Selbstverständlich sei die Arbeit der Nawalny-Unterstützer nicht extremistisch, sagte Wolkow. „Der Extremismusvorwurf wird einzig und allein als Vorwand für die politische Unterdrückung genutzt.“ Zuvor hatte Wolkow in einer Mitteilung erklärt, es bestehe die Gefahr, dass alle Gegner Putins zu Extremisten erklärt würden. Der Sprecher der deutschen Regierung, Steffen Seibert, sagte, ein Betätigungsverbot mit der Begründung einer extremistischen Tätigkeit sei „mit rechtsstaatlichen Prinzipien in keiner Weise vereinbar“.

Nawalny will Hungerstreik beenden

Ungeachtet des Drucks solle der Kampf um die Freilassung Nawalnys weitergehen. Wolkow bezeichnete es als Erfolg des politischen Drucks, dass Nawalny nun in Haft von zivilen Ärzten untersucht worden sei. Zudem hätten Ärzte seines Vertrauens Zugang zu den medizinischen Untersuchungsergebnissen erhalten. Damit habe sich der Kreml auf eine „seltsame Form eines öffentlichen Kompromisses“ eingelassen. „Ich glaube, das ist ein gutes Ergebnis.“

Nawalny hatte danach angekündigt, seinen drei Wochen dauernden Hungerstreik zu beenden. Begonnen hatte er ihn, um eine Behandlung von unabhängigen Spezialisten wegen eines Rückleidens und Lähmungserscheinungen in den Gliedmaßen zu erreichen. Die Forderung bestehe aber weiter, hieß es. Nach Darstellung Wolkows ist Nawalny nach letzten Erkenntnissen auf einer Krankenstation im Straflager IK-3 in Wladimir unweit von Moskau untergebracht.

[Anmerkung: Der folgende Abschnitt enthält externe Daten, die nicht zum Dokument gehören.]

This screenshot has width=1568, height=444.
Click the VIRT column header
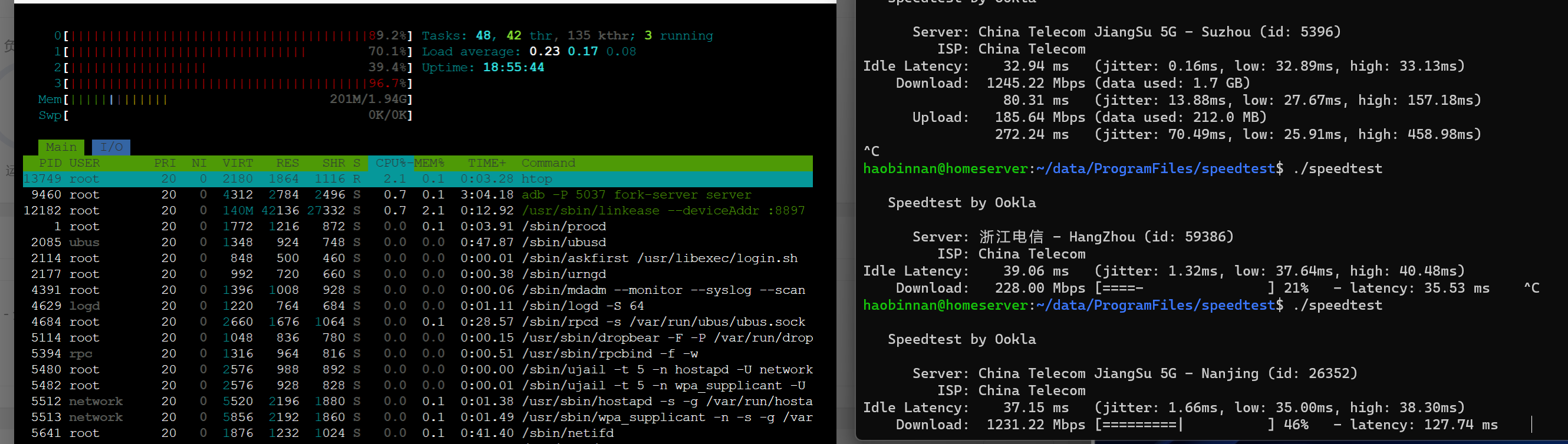coord(238,163)
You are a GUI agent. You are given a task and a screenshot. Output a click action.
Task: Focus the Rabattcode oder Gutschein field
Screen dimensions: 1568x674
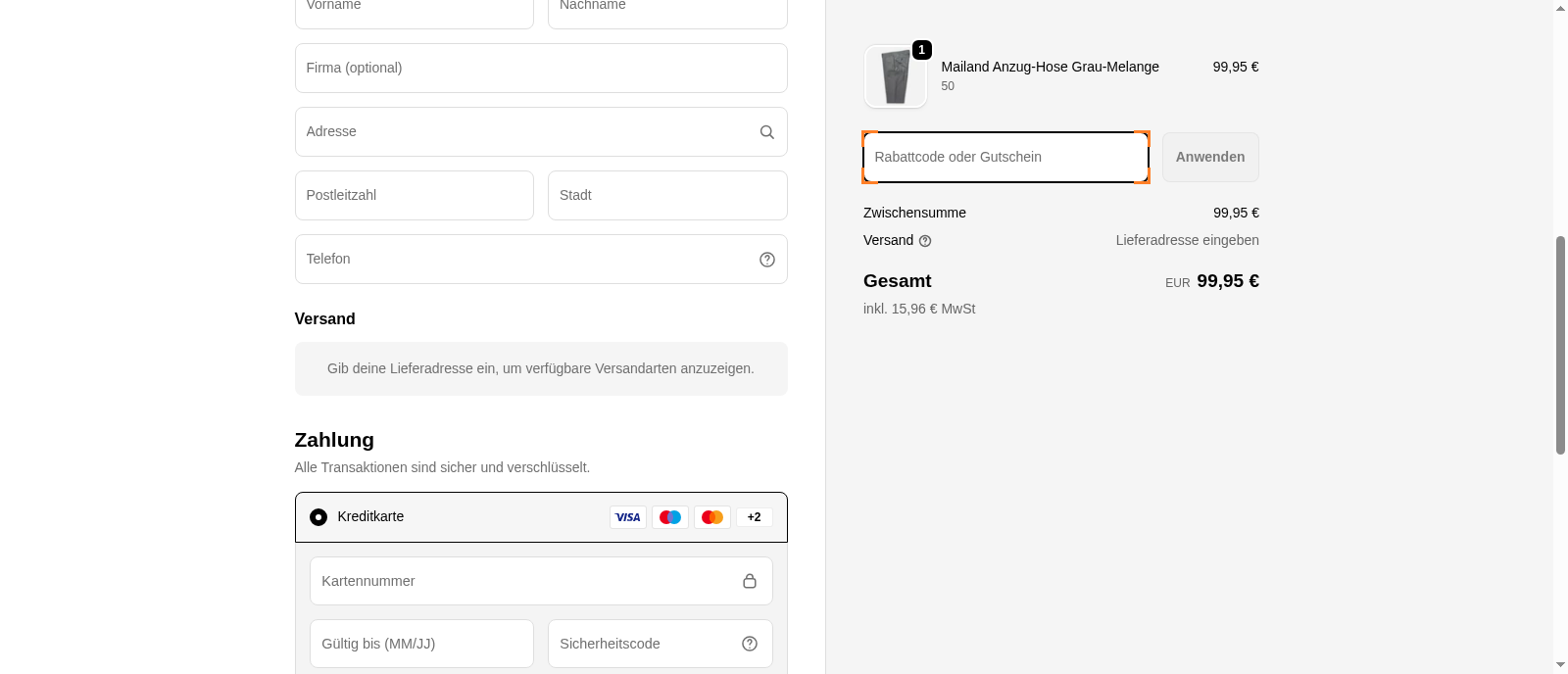[x=1004, y=157]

Zu mehr als zweieinhalb Jahren Haft verurteilt

Nawalny hatte am Freitag gesagt, es werde 24 Tage dauern, um schrittweise wieder zu einer normalen Nahrungsaufnahme zu kommen. Er danke den „guten Menschen“ in Russland und auf der ganzen Welt für ihre Unterstützung. Nawalnys Ärzte hatten zuvor am Donnerstag in einem von Medien veröffentlichten Brief an den Oppositionspolitiker appelliert, seinen Hungerstreik sofort zu beenden. Sollte er weiter nicht essen, würde das seine Gesundheit weiter schädigen und im schlimmsten Fall zum Tode führen, hieß es. Die Ärzte hatten nach eigenen Angaben die Untersuchungsergebnisse ausgewertet.

Nawalny hatte im August des vergangenen Jahres einen Anschlag mit einem Nervengift aus der Nowitschok-Gruppe knapp überlebt. Nach dem Anschlag, für den Nawalny den Kreml verantwortlich macht, wurde er nach Deutschland geflogen und in der Berliner Charite behandelt. Unmittelbar nach seiner Rückkehr nach Russland im Jänner wurde er festgenommen und später wegen angeblicher Verstöße gegen Bewährungsauflagen zu mehr als zweieinhalb Jahren Lagerhaft verurteilt.